Le thème de l’introduction des langues nationales dans le système éducatif est un sujet aussi controversé depuis que les ex-colonies d’Afrique, d’Asie et d’Amérique du sud ont obtenu leur indépendance politique. (Organisation des Nations Unies pour L’Éducation la Science et la Culture {UNESCO}, 1953). Dans cette publication, l’UNESCO a souligné l’importance d’éduquer les enfants dans leur langue maternelle. La langue et la communication sont sans aucun doute deux des facteurs les plus importants du processus d’apprentissage. « Le rapport mondial de suivi sur l’éducation pour tous » de 2005, a souligné le fait que le choix de la langue d’enseignement et de la politique linguistique dans les écoles joue un rôle essentiel dans l’efficacité de l’éducation. (UNESCO, 2004). Dans une étude décisive sur la qualité de l’éducation en Afrique, menée par l’Association pour le développement de l’éducation en Afrique (ADEA, 2004), le facteur linguistique s’avère l’un des facteurs de qualité les plus déterminants. Pourtant, plus de 50 ans après la première déclaration de l’UNESCO et malgré une pléthore de livres, d’articles, de conventions, de déclarations et de recommandations sur ce thème, ainsi que diverses expériences concluantes d’utilisation des langues locales dans l’éducation et la politique, la plupart des pays africains continuent d’utiliser la langue de l’ex-pays colonisateur comme principale langue d’enseignement et de gouvernement du pays. L’Afrique est le seul continent où la majorité des enfants commencent l’école en utilisant une langue étrangère (UNESCO, 2010).

■ Consigne ■
Pouvez-vous poursuivre le texte ci-dessus sur les langues nationales dans l'enseignement en Afrique, en reprenant juste après sa dernière phrase ? Le matériel qui figure plus bas n'est pas nécessaire.

■ Données sources ■
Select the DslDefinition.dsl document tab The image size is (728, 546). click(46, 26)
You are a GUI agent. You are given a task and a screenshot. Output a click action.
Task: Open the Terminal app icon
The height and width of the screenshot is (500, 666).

■ Réponse attendue ■
Dans toute l’Afrique, l’idée persiste selon laquelle les langues internationales de grande diffusion (arabe, anglais, français, portugais et espagnol) sont les seules voies d’ascension économique. Il existe des raisons objectives, historiques, politiques, psychosociales et stratégiques à cet état de choses dans les pays africains ; leur passé colonial et le défi moderne que représente la mondialisation ne sont pas des moindres. Beaucoup de malentendus s’avèrent difficiles à dissiper, particulièrement lorsqu’ils servent d’écran de fumée à des motifs politiques de domination et d’hégémonie. (UNESCO, 2010).
De nouvelles études montrent de plus en plus les conséquences négatives de ces politiques : la faible qualité de l’éducation et la marginalisation du continent, qui aboutissent à une « amnésie rampante attaquant la mémoire collective » (Prah , 2003).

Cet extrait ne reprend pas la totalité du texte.